◆ **TASK DETAILS**:
Use the entries below and reproduce exactly the lines from the one containing "Task: Choose Co-edit" down to the one containing "This screenshot has width=220, height=351.", both of them included.

# # # # # # #

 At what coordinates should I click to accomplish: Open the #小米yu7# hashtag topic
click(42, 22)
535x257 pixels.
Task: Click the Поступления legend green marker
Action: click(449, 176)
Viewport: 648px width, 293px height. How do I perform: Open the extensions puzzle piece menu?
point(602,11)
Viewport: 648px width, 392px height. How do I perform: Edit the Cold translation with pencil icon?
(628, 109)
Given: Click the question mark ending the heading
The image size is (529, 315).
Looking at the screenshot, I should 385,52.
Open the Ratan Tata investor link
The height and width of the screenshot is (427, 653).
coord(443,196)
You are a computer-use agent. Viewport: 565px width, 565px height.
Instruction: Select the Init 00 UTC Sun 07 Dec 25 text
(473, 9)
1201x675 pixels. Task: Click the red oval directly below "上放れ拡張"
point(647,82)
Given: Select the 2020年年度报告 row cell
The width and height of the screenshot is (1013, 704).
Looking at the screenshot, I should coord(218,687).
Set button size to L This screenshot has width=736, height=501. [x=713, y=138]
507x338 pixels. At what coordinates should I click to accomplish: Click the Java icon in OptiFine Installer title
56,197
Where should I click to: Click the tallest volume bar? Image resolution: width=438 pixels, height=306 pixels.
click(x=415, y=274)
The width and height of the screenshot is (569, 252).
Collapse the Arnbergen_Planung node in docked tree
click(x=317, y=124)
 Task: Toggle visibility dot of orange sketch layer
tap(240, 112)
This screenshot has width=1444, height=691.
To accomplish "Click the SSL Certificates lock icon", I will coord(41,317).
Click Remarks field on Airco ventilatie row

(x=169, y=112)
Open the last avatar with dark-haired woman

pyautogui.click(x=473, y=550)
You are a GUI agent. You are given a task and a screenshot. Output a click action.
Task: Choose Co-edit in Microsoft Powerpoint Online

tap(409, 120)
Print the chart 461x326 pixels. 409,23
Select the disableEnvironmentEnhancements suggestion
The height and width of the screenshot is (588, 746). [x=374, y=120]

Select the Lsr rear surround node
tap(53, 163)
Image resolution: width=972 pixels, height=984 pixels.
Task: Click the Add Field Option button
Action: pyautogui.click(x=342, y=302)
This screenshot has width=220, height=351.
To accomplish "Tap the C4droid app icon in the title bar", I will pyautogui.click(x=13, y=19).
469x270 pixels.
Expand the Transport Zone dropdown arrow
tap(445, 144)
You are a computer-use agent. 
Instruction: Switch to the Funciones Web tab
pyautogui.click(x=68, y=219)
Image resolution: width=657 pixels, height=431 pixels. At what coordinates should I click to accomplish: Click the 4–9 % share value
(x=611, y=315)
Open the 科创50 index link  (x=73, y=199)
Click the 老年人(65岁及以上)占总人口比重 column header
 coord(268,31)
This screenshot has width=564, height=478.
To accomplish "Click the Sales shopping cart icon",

# # # # # # #

◆ **TASK RESPONSE**:
Task: Choose Co-edit in Microsoft Powerpoint Online

tap(409, 120)
Print the chart 461x326 pixels. 409,23
Select the disableEnvironmentEnhancements suggestion
The height and width of the screenshot is (588, 746). [x=374, y=120]

Select the Lsr rear surround node
tap(53, 163)
Image resolution: width=972 pixels, height=984 pixels.
Task: Click the Add Field Option button
Action: pyautogui.click(x=342, y=302)
This screenshot has width=220, height=351.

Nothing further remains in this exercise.